- Petunjuk Pengerjaan
Tulis ulang rentang baris dari baris yang memuat "サイトマップ (15, 2523)" sampai baris yang memuat "資料ダウンロード (25, 27)" dengan mengganti "配信" menjadi "送信", tanpa mengubah bagian lain.

- Data yang Diberikan
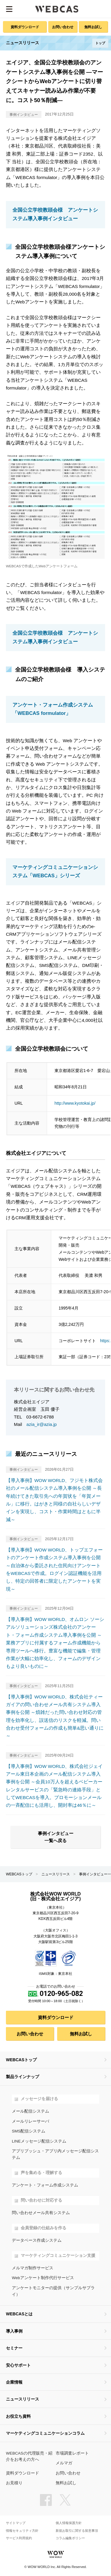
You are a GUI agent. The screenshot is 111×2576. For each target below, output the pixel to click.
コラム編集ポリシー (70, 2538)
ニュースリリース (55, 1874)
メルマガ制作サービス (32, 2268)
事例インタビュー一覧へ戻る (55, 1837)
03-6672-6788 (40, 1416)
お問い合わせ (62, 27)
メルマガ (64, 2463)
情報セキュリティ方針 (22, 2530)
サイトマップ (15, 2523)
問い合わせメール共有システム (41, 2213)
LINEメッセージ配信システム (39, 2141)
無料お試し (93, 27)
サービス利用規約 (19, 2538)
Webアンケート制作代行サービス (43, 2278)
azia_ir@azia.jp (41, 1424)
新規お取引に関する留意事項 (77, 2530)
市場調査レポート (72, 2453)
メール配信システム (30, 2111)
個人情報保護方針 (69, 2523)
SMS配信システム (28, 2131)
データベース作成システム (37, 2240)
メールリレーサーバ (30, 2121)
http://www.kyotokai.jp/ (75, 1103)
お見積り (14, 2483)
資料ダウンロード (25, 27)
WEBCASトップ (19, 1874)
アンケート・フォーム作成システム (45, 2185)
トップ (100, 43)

==

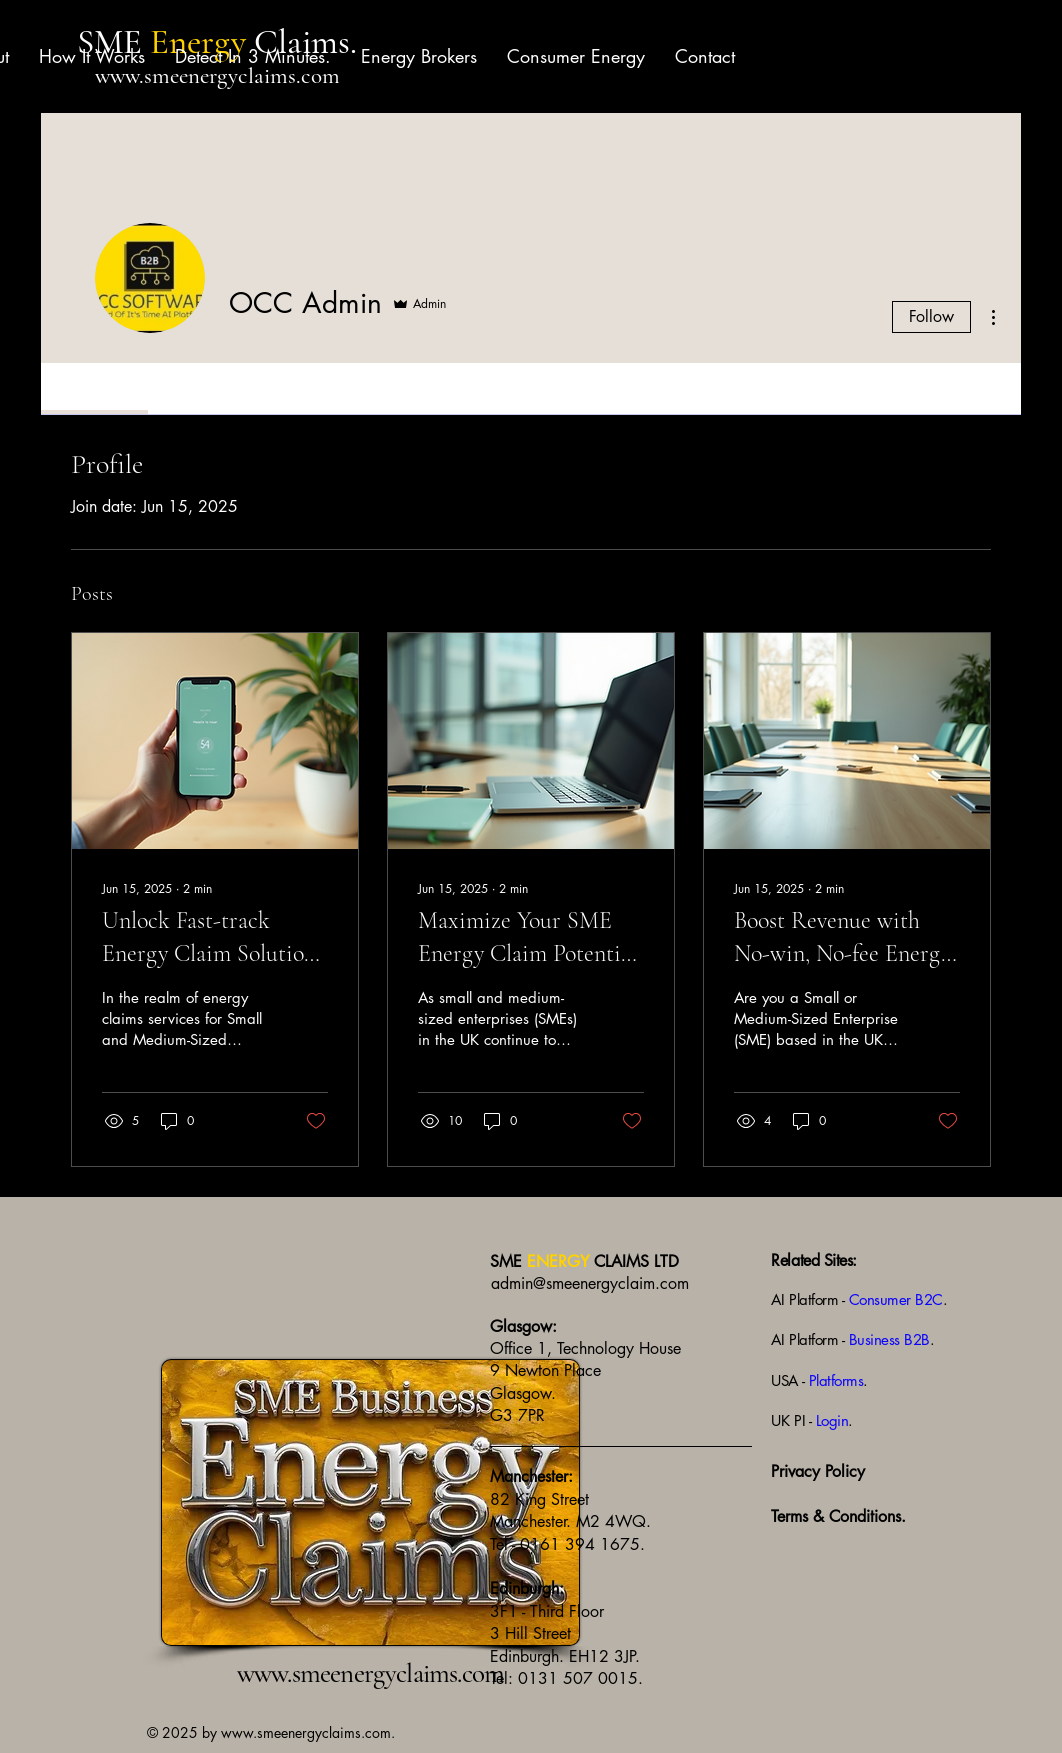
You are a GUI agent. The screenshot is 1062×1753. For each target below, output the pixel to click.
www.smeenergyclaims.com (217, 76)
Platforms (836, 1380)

- Jawaban yang Diharapkan
サイトマップ (15, 2523)
問い合わせメール共有システム (41, 2213)
LINEメッセージ送信システム (39, 2141)
無料お試し (93, 27)
サービス利用規約 (19, 2538)
Webアンケート制作代行サービス (43, 2278)
azia_ir@azia.jp (41, 1424)
新規お取引に関する留意事項 (77, 2530)
市場調査レポート (72, 2453)
メール送信システム (30, 2111)
個人情報保護方針 (69, 2523)
SMS送信システム (28, 2131)
データベース作成システム (37, 2240)
メールリレーサーバ (30, 2121)
http://www.kyotokai.jp/ (75, 1103)
お見積り (14, 2483)
資料ダウンロード (25, 27)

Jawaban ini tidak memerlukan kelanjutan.